Em relação à saúde ressalta-se a incoerência entre as intenções gerais de reduzir despesas, acabar com as vinculações constitucionais e com o orçamento impositivo e a apresentação do SUS como “uma das grandes políticas de inclusão social da história brasileira”.  Parcela considerável das propostas de Temer para a saúde foram plagiadas da plataforma eleitoral de Aécio Neves. Em ambos os programas consta: garantir o acesso de toda a população à estratégia de saúde da família, instituir o cartão de saúde, ampliar leitos de UTI, implantar redes de urgência e serviços para idosos e pacientes crônicos, aprimorar a gestão e rever formas atuais de pagamento, com a cobrança de desempenho dos prestadores hospitalares. A incompatibilidade entre a promessa de ampliação de coberturas e a restrição de recursos é respondida mais uma vez com uma bala de prata: as parcerias público-privadas.

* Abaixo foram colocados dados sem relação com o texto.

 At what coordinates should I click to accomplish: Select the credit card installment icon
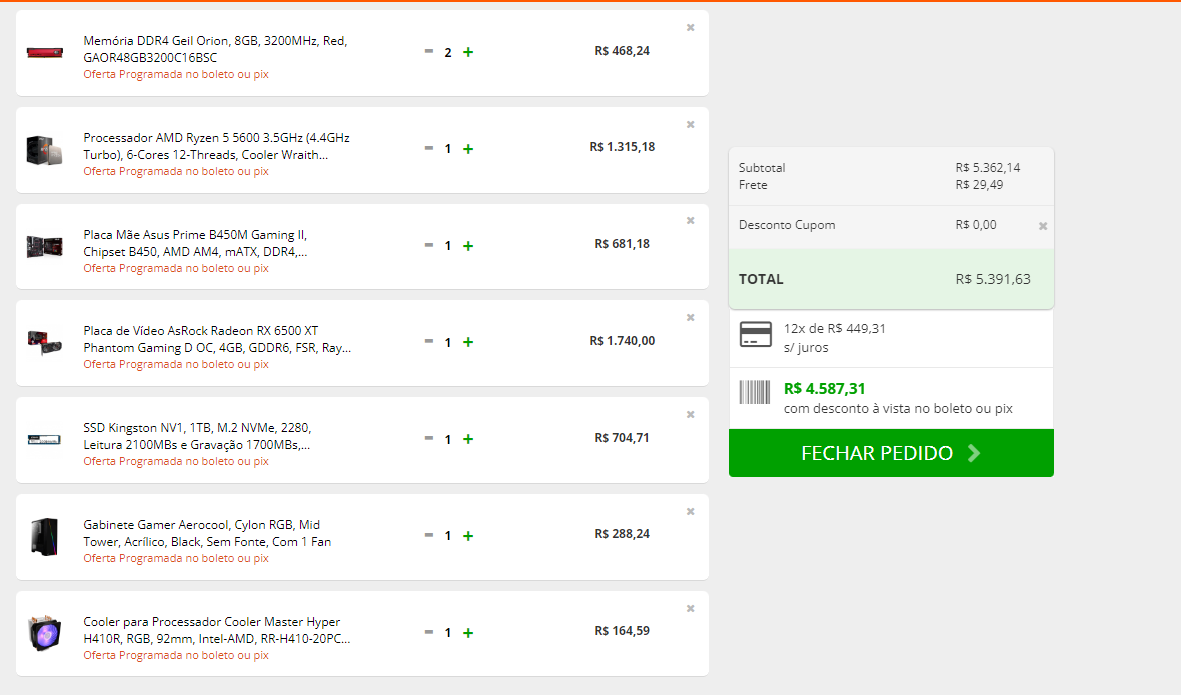(755, 334)
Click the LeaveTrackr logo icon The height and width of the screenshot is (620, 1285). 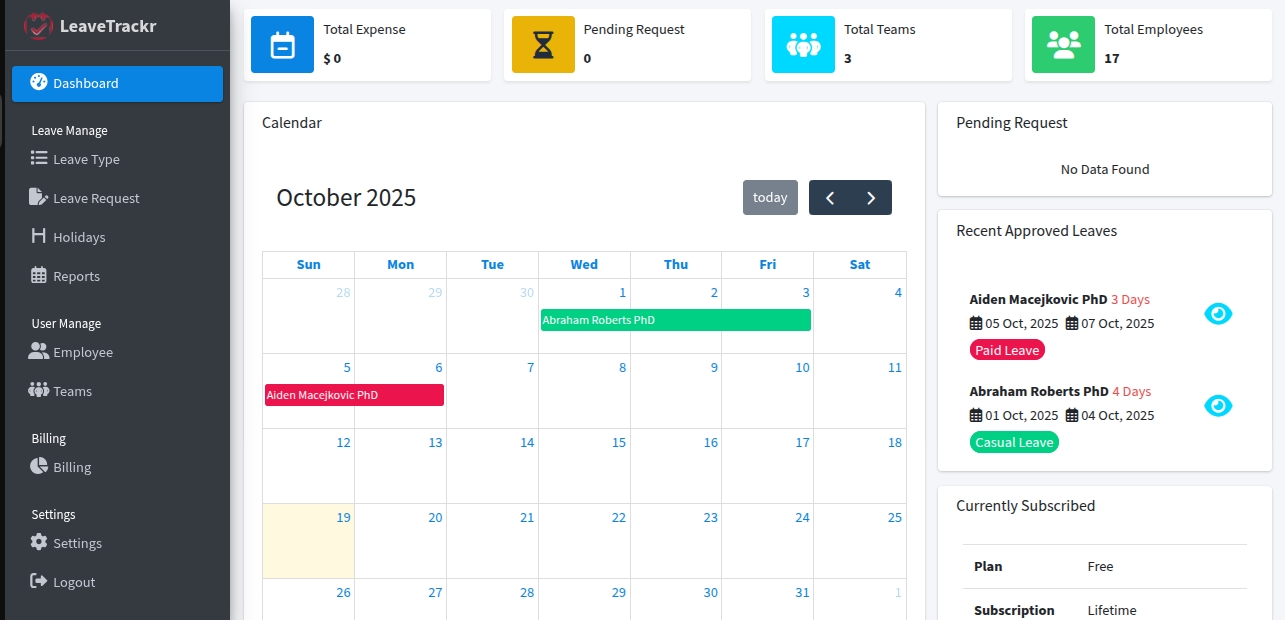click(x=38, y=25)
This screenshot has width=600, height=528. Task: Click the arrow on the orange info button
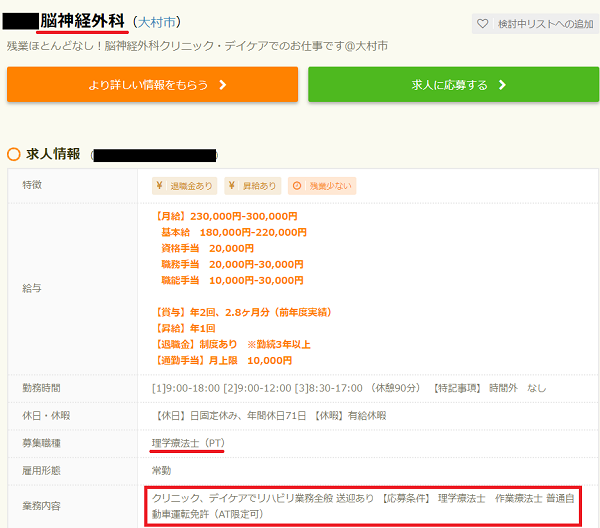[222, 85]
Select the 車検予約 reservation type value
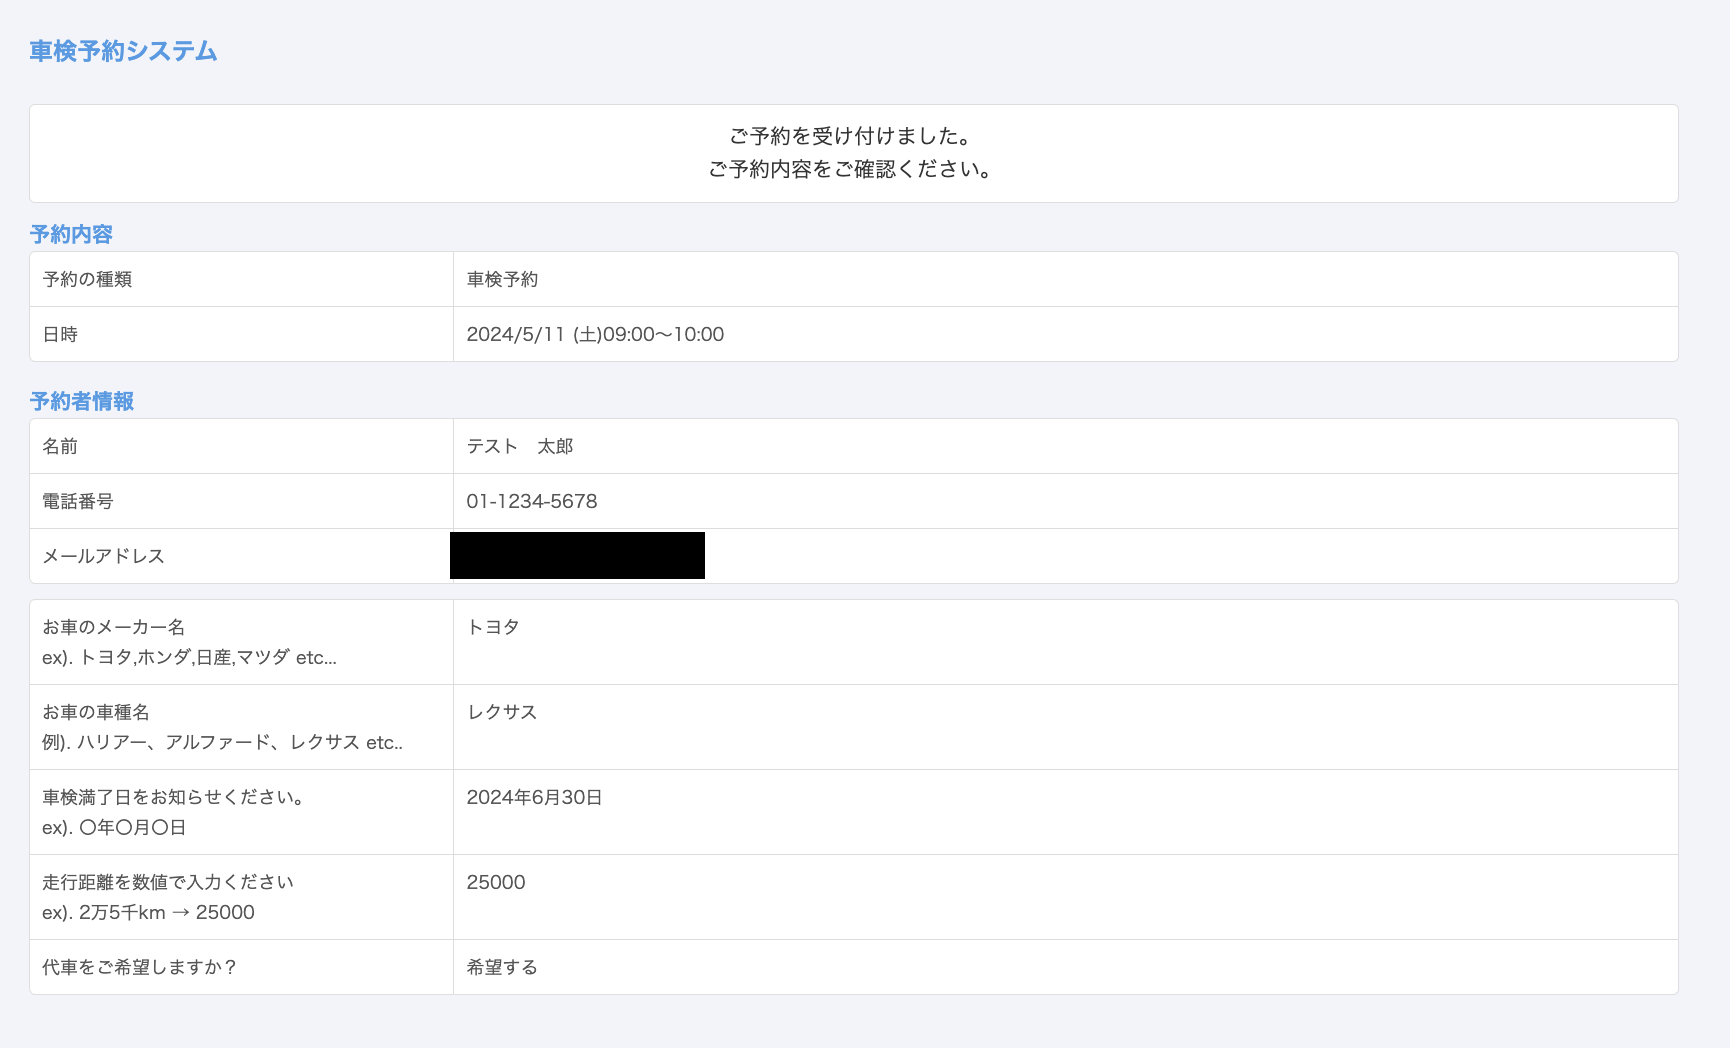The width and height of the screenshot is (1730, 1048). 502,279
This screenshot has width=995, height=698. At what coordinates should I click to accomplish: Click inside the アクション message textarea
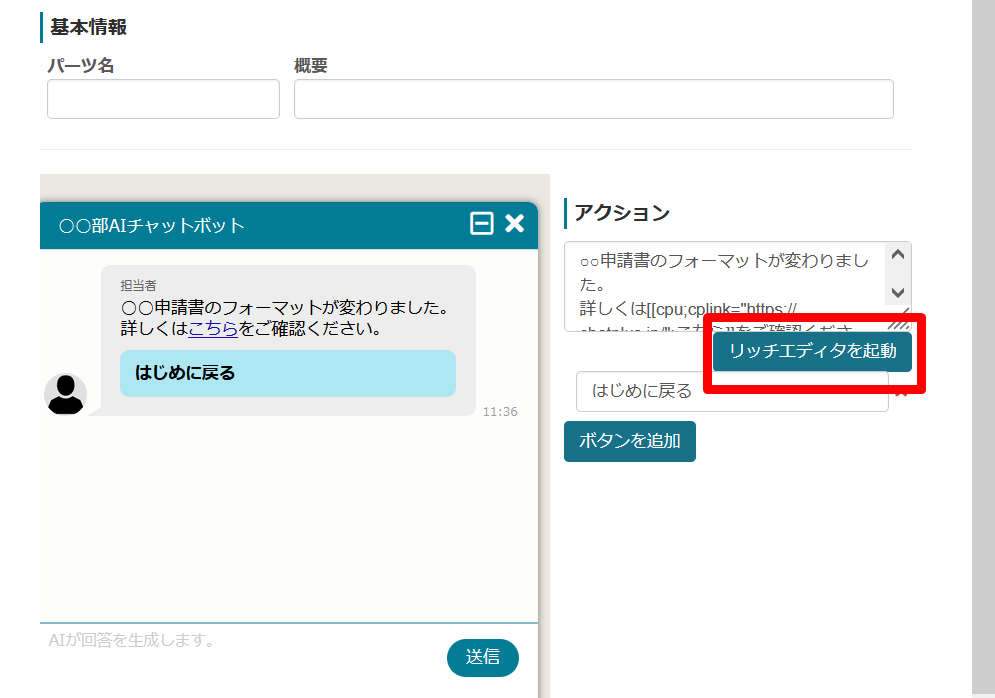tap(725, 280)
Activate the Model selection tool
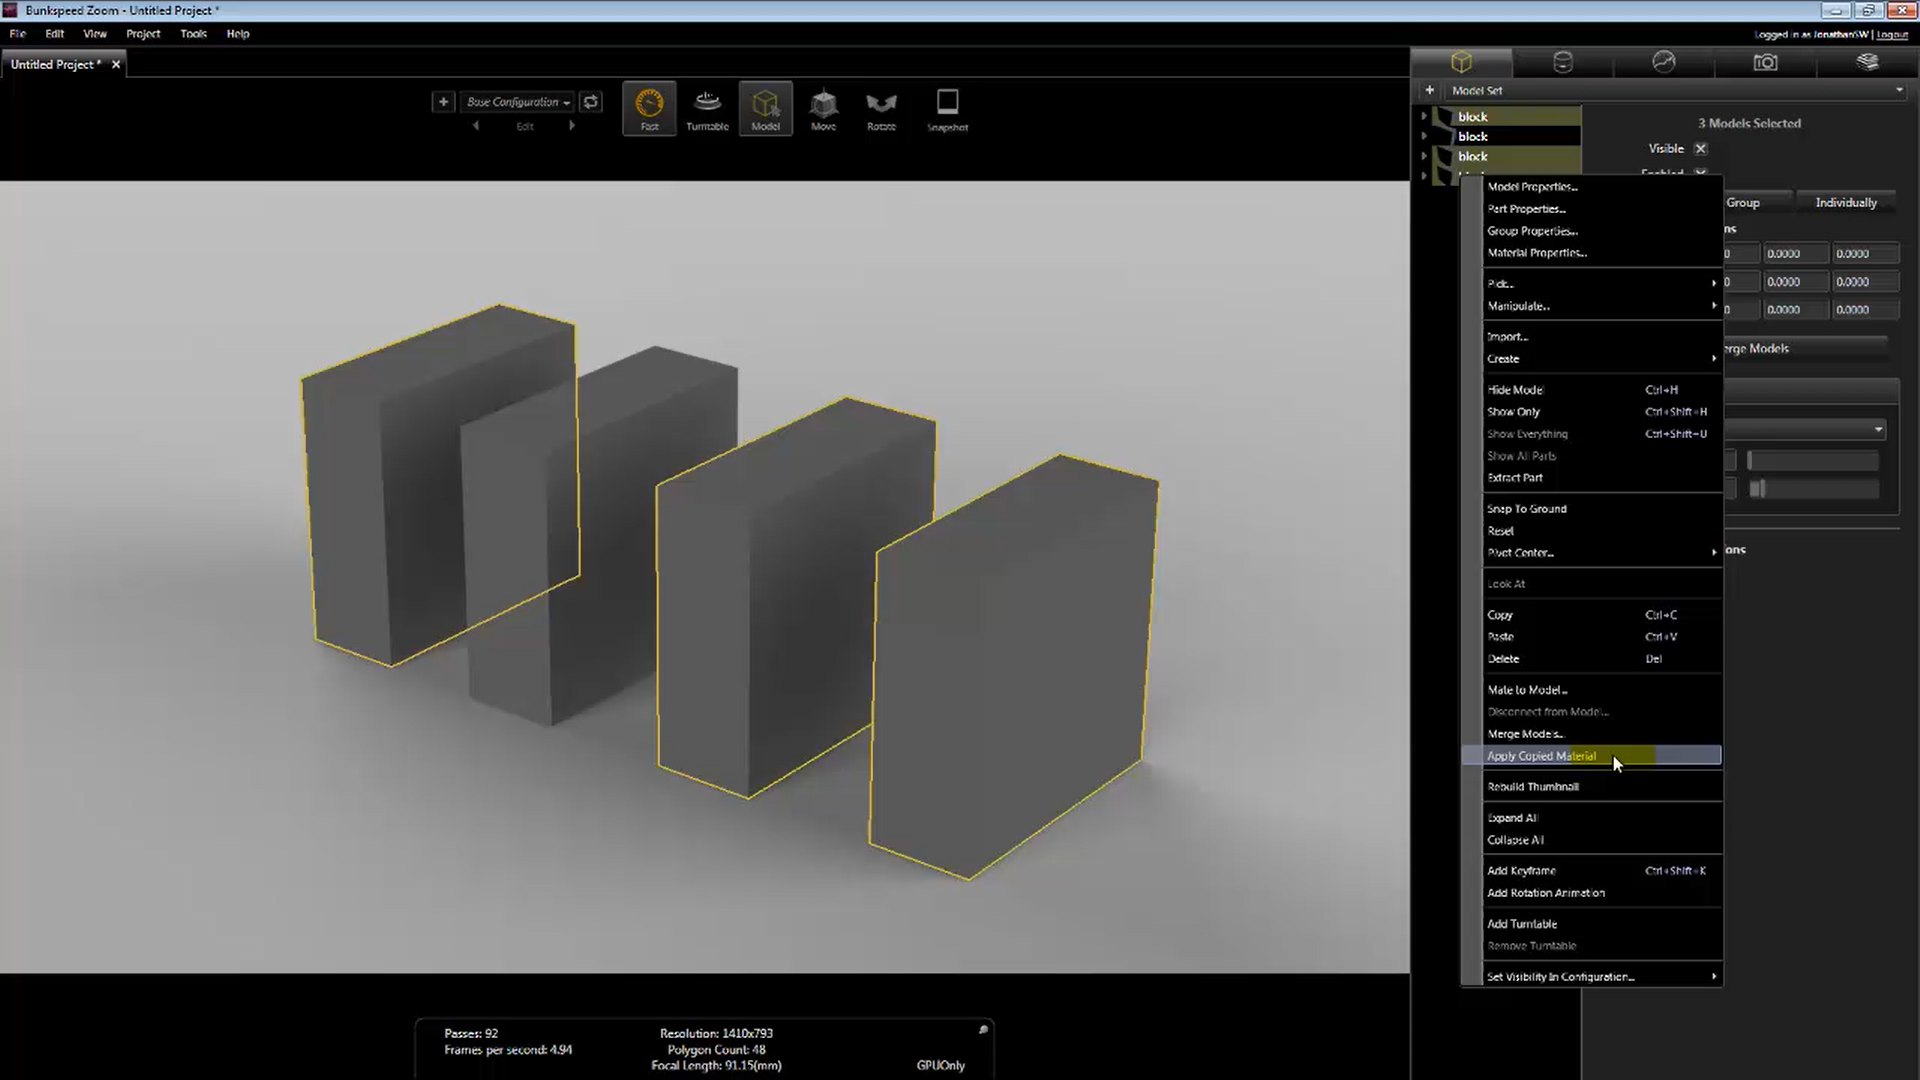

Na prática, reitera-se o tripé:  subfinanciamento, privatização e organização ou reorganização de programas centralizados e voltados a suprir uma carência ou determinados eventos de uma parte de ciclos de vidas. Como sempre, nenhuma palavra sobre a real transferência de recursos públicos para o financiamento de planos privados de saúde. A equação resume-se a uma focalização de ações básicas para os pobres, deixando intocadas as mordidas no fundo público destinadas a conferir suporte para demanda e oferta privada de serviços de saúde.

As onze prioridades apresentadas pelo ministro interino da saúde são uma listagem de atividades e compromissos de alianças (especialmente com entidades médicas), desconectadas entre si. Nem com muita boa vontade se consegue divisar um sentido estratégico dessas ações com a melhoria das condições de vida e saúde. Misturar declarações para profissionais de saúde com medidas administrativas não resultou em programa de trabalho. Depreende-se ainda das declarações do Ministro interino que suas intenções são desregulamentar tudo que seja obstáculo à expansão dos nichos rentáveis de empresas privadas setoriais. Considerações sobre as desnecessárias exigências de coberturas para os planos privados e para a autorização de uso de medicamentos denotam má-vontade com o público e benevolência com o privado.

Certamente, não estamos diante de uma “sopa de letrinhas”, embora desarticulados e desatualizados, os discursos emitidos por um político tradicional buscam repercutir as ideias e proposições gerais do governo.  Esse sentido, o de ajuste do ajuste, possivelmente inspirou a recente também contraditória e anticonstitucional proposição de desvincular as receitas para saúde e educação, porém indexando-as à inflação.  Uma visão tão radicalmente reducionista da política social, deixando de lembrar sequer de sua importância como contrapartida à preservação de demandas em ciclos recessivos, exprime uma posição de força.  Resistir e lutar nessa conjuntura exigem  arriscar interpretações.